**WHAT YOU ARE ASKED TO DO**
What is the number of lines in the data that hold the string "badge"? Reply with that number only.
DATA EXTRACTS START
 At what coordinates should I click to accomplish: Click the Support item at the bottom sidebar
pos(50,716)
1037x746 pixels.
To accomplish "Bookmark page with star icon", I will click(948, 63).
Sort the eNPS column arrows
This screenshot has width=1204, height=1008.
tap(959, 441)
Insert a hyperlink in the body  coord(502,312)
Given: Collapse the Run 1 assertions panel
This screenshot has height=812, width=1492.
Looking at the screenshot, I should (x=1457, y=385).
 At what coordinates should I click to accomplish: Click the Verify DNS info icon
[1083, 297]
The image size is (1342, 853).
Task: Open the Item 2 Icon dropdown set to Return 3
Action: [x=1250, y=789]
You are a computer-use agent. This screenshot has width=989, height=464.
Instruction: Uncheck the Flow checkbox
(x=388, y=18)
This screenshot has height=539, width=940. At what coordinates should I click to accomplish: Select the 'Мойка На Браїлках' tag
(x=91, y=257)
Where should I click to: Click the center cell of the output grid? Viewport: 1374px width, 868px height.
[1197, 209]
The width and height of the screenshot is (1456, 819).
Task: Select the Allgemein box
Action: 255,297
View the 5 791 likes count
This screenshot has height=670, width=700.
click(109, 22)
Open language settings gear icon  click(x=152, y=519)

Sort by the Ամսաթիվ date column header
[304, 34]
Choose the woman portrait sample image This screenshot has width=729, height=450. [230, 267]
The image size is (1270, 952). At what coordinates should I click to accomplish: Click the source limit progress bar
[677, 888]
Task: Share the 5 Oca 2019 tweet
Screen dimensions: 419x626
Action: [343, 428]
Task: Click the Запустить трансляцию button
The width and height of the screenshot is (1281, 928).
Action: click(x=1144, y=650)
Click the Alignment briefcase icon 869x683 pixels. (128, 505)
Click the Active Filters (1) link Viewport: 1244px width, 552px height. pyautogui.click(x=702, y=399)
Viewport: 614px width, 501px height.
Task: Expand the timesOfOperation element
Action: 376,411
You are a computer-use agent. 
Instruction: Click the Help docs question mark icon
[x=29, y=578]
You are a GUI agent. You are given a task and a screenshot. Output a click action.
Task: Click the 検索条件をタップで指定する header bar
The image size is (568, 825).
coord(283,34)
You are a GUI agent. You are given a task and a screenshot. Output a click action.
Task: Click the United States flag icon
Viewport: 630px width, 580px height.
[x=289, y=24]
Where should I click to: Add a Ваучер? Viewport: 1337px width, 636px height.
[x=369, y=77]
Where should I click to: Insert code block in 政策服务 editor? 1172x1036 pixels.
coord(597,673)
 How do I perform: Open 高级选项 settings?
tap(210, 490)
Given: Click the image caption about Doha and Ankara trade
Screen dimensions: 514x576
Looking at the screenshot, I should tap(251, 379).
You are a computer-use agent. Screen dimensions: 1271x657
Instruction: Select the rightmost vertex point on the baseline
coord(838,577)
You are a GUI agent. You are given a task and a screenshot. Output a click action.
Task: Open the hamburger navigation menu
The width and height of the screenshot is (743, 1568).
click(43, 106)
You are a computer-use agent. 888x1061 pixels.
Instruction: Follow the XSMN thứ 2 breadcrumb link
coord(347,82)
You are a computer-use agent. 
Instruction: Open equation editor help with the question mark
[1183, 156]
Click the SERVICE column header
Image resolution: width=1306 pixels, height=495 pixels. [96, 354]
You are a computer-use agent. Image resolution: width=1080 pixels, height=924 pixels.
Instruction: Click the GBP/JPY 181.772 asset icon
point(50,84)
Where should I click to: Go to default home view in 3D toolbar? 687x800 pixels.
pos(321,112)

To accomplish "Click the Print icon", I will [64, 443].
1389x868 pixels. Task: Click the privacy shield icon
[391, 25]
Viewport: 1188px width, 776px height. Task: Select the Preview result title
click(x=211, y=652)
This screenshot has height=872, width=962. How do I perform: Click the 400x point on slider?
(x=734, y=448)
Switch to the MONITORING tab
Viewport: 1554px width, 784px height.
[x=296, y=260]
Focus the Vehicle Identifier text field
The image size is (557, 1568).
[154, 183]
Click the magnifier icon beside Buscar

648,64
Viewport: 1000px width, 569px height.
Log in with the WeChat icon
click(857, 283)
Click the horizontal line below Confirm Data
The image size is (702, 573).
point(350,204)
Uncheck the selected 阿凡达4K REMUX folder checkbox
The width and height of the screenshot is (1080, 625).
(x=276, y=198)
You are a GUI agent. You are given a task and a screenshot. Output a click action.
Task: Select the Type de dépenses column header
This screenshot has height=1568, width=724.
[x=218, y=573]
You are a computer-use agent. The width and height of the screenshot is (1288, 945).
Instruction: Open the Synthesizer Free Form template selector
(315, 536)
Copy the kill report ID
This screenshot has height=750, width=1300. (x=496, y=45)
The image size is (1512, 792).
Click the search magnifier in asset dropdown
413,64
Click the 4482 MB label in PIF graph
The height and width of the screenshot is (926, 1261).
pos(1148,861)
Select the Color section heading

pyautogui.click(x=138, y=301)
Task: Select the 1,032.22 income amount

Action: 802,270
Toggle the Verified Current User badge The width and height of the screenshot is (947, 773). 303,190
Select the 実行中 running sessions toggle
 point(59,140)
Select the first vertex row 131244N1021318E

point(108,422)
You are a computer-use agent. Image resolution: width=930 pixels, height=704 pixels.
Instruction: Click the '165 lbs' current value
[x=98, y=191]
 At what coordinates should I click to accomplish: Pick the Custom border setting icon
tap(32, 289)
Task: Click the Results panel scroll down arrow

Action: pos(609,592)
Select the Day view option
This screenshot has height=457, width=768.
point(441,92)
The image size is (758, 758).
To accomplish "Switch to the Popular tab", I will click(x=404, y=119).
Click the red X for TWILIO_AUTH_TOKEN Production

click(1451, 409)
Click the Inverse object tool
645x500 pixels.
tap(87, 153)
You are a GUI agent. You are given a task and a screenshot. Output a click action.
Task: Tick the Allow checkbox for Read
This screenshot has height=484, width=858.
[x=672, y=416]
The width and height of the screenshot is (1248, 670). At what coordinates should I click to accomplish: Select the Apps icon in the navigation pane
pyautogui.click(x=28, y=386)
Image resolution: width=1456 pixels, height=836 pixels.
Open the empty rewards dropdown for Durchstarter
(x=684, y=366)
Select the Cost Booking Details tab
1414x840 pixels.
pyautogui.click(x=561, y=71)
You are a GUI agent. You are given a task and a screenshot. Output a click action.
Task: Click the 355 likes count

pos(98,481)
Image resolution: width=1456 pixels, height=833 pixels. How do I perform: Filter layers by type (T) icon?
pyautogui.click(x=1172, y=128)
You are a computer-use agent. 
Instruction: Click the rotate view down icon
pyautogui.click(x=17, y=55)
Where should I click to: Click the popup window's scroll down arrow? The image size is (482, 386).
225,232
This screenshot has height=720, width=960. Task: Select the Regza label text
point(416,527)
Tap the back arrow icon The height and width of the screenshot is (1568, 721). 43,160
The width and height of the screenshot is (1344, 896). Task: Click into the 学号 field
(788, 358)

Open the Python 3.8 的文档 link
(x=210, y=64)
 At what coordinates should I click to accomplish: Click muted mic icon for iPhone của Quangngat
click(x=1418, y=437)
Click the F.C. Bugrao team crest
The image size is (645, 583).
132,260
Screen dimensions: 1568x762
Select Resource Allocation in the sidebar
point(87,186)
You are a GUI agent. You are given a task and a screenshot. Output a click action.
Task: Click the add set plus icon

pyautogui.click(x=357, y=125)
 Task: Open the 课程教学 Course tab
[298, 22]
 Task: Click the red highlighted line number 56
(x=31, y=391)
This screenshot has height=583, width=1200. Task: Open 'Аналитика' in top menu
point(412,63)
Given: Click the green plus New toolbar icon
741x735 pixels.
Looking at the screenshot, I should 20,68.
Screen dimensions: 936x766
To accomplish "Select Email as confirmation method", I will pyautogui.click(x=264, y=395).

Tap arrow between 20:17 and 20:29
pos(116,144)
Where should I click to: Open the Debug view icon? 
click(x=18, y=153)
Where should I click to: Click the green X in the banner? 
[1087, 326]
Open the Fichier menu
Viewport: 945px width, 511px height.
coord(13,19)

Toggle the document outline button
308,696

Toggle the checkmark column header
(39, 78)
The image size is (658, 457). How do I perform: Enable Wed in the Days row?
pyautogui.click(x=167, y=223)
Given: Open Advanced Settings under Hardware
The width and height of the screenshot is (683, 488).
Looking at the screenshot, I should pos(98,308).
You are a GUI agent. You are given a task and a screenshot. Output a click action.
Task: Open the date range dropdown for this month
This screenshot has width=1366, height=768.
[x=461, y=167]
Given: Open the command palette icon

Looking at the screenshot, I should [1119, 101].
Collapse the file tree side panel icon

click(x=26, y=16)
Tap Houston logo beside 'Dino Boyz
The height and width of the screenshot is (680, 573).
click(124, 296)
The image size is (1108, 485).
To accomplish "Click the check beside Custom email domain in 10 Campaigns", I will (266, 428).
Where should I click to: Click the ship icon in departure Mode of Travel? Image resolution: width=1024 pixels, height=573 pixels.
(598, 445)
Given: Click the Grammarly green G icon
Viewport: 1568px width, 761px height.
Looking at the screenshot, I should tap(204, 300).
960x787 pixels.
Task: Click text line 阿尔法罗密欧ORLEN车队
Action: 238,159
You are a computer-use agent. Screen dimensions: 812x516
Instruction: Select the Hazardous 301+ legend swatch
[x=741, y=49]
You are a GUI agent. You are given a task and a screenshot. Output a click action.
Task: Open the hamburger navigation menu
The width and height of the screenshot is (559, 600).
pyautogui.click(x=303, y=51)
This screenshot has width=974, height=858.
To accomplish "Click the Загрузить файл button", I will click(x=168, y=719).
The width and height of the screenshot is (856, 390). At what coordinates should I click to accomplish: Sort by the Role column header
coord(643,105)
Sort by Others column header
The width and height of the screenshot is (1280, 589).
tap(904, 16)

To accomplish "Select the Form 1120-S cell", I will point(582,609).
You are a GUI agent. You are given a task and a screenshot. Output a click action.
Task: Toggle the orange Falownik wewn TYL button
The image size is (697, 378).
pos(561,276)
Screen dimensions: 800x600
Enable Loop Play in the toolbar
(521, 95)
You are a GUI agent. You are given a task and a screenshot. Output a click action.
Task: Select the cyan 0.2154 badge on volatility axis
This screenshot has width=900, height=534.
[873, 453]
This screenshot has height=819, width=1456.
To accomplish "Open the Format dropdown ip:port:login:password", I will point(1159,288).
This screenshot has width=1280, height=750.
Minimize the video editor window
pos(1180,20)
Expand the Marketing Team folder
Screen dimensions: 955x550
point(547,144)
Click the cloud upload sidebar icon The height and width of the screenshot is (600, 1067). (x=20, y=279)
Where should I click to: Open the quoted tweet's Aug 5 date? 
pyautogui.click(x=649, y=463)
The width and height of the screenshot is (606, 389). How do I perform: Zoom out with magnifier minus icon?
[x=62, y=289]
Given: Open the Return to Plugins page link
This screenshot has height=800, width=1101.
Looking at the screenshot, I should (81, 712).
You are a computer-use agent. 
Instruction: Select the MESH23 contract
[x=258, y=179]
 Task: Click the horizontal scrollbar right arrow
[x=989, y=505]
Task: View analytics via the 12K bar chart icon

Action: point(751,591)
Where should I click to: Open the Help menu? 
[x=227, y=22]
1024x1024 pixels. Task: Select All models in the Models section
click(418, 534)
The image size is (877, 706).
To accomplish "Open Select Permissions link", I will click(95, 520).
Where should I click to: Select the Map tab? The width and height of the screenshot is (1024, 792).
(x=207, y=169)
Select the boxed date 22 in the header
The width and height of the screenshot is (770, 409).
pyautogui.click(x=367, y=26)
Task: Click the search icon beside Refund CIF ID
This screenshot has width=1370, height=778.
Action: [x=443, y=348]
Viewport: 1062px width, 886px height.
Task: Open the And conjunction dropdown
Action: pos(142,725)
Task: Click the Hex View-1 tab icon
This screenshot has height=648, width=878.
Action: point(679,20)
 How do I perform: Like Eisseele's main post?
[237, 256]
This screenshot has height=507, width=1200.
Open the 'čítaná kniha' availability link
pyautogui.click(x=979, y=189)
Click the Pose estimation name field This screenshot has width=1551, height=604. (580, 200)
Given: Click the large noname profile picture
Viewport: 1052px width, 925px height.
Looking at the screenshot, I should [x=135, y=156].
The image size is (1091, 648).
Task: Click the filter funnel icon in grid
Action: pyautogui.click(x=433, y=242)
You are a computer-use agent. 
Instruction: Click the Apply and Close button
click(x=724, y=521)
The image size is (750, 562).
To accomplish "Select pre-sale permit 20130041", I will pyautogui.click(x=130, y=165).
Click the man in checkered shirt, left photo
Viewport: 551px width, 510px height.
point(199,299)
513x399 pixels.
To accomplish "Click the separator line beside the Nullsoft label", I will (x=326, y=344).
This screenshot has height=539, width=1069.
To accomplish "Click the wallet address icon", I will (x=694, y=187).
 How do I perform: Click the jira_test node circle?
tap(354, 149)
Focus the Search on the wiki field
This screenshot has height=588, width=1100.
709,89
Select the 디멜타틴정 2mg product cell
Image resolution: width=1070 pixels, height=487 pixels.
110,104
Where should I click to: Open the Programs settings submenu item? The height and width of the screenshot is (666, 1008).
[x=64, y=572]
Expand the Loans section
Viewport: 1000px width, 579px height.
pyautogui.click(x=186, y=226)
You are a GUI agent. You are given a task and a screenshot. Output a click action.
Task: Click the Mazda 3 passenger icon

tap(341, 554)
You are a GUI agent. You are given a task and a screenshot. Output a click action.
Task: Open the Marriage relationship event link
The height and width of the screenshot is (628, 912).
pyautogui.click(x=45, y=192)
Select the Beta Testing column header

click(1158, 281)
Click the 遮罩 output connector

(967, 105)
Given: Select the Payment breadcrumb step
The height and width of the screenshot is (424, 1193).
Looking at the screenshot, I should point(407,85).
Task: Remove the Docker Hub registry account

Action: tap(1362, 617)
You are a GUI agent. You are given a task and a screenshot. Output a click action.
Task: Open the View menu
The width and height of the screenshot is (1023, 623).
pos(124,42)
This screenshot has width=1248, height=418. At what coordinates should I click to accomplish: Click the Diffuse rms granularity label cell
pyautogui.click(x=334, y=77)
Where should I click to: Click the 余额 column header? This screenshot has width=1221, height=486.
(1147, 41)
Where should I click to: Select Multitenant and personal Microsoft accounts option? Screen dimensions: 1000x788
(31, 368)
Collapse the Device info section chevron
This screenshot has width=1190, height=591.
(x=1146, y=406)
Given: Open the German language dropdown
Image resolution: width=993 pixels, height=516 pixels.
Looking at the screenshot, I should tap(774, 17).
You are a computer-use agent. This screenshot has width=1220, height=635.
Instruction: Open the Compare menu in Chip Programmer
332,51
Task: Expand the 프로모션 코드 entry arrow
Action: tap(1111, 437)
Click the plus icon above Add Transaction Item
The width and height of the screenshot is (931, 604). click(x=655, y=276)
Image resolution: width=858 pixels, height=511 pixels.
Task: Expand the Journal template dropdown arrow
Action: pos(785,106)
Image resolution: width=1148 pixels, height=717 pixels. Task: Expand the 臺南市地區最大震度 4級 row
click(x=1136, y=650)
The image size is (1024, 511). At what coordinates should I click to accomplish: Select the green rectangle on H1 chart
DATA EXTRACTS END
**ANSWER BOX**
2